- **BRIEF**
Can you reproduce everything from the start of the records down to the line containing "Kurumsal [button] (506, 1413)", that line included, without any changes?
────────────────
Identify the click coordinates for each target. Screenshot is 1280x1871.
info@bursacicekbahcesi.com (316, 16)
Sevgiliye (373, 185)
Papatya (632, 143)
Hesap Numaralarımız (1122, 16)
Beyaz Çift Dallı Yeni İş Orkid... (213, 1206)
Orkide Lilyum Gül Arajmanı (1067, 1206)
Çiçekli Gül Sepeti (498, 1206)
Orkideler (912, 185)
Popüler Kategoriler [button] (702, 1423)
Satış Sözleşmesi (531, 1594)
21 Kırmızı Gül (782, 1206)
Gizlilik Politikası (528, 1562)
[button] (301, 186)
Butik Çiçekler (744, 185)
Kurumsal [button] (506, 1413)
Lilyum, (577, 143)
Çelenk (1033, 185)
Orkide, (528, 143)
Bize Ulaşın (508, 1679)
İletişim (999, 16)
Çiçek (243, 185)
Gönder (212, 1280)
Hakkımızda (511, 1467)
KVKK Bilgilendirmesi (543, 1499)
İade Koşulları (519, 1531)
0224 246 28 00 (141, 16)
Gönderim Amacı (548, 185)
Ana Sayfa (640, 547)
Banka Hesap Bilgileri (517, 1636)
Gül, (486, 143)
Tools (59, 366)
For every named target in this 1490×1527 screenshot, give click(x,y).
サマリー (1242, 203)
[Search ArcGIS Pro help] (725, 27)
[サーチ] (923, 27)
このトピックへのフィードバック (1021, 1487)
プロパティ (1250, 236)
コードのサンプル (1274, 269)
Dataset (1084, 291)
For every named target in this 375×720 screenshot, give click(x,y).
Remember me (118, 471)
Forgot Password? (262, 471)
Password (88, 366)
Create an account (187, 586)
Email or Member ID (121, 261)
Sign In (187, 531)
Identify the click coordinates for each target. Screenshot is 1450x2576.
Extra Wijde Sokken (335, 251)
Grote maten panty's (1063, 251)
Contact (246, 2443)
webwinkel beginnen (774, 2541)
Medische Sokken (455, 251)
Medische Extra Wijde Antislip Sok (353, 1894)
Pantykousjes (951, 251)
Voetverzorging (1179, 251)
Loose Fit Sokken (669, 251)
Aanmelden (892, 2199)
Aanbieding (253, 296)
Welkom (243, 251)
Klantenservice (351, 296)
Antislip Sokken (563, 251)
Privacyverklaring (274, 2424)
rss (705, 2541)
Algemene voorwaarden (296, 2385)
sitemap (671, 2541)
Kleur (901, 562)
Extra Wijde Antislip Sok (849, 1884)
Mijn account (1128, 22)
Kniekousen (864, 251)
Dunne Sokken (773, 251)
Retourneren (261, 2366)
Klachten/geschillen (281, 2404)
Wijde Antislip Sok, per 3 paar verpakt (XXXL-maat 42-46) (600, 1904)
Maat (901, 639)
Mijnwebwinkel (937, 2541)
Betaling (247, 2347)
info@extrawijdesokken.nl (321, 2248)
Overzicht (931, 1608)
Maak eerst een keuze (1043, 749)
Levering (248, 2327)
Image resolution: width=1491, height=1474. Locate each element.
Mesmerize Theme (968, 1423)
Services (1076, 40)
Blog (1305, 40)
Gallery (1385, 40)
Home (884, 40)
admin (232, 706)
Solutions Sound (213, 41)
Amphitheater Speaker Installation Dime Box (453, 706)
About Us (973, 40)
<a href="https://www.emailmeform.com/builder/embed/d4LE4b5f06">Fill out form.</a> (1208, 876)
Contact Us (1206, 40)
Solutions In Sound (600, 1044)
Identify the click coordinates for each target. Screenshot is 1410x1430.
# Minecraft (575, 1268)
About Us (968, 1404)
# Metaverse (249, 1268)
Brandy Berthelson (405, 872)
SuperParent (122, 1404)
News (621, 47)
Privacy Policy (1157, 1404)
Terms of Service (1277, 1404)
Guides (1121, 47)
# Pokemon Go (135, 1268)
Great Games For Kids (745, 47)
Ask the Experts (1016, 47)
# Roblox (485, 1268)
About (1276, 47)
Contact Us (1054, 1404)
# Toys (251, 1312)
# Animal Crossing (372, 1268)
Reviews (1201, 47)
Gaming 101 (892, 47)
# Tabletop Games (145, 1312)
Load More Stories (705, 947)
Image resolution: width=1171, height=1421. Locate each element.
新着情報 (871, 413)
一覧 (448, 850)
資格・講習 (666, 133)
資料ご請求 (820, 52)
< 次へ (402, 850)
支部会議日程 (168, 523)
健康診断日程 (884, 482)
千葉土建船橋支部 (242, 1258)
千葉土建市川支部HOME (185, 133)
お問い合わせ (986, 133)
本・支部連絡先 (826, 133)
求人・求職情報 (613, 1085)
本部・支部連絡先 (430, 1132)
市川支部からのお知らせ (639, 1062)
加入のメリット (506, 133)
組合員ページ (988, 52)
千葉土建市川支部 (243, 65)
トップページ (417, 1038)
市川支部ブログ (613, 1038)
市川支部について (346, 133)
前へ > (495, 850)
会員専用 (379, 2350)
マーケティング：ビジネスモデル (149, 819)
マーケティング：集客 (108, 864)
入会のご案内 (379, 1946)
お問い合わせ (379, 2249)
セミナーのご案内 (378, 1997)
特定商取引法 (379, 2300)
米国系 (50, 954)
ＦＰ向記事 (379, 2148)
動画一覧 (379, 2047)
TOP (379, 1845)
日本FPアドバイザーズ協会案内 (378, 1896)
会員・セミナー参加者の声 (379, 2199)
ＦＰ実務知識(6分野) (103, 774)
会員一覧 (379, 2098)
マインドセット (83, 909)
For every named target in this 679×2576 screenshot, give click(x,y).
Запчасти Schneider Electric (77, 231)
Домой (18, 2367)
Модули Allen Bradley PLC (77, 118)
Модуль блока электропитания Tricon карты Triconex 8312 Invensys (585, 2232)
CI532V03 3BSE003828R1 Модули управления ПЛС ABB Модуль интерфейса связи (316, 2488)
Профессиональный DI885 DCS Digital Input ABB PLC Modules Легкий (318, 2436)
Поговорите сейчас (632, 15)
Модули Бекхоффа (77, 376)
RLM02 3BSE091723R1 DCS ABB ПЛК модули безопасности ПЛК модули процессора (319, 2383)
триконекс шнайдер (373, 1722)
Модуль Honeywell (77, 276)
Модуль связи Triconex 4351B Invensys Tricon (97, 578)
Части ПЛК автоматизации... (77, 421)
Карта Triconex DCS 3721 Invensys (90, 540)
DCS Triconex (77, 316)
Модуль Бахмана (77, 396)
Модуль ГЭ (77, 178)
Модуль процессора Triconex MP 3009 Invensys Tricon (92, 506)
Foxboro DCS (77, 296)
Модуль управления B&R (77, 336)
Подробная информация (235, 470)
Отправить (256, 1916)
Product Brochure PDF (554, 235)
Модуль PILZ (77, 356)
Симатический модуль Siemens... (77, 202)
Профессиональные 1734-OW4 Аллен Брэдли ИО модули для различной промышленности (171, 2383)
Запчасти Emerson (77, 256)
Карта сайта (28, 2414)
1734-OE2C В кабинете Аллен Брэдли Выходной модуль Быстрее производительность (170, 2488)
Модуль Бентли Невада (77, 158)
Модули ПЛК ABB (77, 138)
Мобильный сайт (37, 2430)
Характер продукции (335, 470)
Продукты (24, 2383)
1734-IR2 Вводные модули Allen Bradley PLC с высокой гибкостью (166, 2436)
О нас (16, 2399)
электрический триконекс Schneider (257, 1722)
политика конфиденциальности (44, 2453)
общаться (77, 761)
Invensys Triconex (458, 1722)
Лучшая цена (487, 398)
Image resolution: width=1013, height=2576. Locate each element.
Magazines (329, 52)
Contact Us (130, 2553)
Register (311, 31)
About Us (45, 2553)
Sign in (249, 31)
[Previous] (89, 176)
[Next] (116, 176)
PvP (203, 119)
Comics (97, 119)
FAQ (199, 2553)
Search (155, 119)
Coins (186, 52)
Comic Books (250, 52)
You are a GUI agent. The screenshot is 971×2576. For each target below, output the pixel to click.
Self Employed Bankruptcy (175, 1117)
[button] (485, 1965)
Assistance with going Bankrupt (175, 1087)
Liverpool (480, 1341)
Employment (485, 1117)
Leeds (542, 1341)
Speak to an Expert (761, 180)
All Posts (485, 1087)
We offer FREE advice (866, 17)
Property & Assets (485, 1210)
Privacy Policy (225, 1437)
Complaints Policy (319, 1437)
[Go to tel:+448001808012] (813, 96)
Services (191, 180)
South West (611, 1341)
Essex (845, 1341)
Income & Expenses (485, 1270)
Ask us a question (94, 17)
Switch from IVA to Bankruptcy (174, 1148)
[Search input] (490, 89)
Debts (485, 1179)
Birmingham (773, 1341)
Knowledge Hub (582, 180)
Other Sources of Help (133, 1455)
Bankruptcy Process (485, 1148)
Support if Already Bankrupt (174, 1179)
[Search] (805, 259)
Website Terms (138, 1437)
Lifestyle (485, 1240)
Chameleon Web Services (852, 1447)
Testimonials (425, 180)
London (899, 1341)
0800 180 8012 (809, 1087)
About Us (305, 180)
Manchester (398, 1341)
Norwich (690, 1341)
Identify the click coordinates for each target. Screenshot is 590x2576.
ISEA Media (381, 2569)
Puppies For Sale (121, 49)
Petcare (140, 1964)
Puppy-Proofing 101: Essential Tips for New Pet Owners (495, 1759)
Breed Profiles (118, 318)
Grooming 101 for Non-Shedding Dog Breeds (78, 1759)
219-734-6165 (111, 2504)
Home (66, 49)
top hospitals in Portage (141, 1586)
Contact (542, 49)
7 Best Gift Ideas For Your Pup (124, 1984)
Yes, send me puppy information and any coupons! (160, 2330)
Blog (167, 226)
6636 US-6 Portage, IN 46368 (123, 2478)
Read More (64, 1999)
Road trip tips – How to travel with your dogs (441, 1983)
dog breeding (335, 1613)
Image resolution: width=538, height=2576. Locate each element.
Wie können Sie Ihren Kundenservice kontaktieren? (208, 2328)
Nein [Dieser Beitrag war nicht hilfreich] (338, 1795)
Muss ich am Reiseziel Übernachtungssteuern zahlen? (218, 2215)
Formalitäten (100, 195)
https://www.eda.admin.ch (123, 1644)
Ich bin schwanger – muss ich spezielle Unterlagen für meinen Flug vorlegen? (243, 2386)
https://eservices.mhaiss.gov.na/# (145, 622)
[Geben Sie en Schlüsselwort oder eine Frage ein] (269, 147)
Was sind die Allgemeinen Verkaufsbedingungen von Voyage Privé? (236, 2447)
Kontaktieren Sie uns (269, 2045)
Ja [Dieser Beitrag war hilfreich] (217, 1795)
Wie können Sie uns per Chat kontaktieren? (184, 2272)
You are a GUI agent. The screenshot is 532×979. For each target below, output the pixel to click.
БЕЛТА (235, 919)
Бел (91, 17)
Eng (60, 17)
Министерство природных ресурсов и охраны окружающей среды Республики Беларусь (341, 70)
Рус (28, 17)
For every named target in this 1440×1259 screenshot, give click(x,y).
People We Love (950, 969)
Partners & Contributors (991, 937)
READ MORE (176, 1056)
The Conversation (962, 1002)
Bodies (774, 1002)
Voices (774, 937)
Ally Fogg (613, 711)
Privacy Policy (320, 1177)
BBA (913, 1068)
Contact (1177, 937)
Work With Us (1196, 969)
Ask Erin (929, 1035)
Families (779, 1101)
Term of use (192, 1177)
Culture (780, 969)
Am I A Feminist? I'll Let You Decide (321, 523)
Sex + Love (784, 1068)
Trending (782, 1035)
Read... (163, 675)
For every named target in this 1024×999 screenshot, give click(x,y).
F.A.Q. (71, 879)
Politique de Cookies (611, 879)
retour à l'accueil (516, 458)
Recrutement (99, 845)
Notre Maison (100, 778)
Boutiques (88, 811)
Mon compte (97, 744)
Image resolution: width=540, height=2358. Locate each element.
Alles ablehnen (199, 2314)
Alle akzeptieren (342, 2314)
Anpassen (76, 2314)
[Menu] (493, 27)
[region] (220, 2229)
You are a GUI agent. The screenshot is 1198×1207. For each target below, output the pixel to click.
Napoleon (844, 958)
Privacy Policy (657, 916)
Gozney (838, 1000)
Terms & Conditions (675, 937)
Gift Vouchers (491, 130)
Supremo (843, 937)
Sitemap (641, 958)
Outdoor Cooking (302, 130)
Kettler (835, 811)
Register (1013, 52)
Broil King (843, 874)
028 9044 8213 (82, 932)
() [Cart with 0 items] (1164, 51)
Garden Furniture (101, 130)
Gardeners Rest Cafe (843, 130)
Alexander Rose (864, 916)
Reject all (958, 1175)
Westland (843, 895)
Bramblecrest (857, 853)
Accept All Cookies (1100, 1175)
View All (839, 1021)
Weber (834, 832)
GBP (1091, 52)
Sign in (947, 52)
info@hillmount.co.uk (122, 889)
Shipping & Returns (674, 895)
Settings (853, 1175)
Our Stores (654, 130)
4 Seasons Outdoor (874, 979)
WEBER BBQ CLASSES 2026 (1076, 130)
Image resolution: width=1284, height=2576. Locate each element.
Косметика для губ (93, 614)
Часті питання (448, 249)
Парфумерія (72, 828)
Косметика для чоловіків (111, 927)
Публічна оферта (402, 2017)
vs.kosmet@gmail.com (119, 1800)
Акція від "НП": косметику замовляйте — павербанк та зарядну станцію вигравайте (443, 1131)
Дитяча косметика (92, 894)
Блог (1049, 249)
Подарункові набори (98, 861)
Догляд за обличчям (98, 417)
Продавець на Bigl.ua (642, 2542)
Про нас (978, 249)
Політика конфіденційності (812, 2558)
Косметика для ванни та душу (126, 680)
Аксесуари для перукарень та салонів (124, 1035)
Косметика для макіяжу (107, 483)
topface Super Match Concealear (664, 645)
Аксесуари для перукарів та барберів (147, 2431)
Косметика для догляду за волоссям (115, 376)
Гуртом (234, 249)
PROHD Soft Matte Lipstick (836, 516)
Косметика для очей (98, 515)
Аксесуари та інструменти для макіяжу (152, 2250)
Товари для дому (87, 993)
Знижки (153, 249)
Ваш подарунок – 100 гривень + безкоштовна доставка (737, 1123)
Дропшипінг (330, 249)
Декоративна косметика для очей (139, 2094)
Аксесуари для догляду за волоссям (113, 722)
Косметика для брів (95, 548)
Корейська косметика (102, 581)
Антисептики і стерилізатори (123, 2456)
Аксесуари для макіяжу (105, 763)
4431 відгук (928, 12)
────────────────
- **EXERCISE ANSWER**
Identify the click coordinates for each target. Screenshot is 1280x1871.
info@bursacicekbahcesi.com (316, 16)
Sevgiliye (373, 185)
Papatya (632, 143)
Hesap Numaralarımız (1122, 16)
Beyaz Çift Dallı Yeni İş Orkid... (213, 1206)
Orkide Lilyum Gül Arajmanı (1067, 1206)
Çiçekli Gül Sepeti (498, 1206)
Orkideler (912, 185)
Popüler Kategoriler [button] (702, 1423)
Satış Sözleşmesi (531, 1594)
21 Kırmızı Gül (782, 1206)
Gizlilik Politikası (528, 1562)
[button] (301, 186)
Butik Çiçekler (744, 185)
Kurumsal [button] (506, 1413)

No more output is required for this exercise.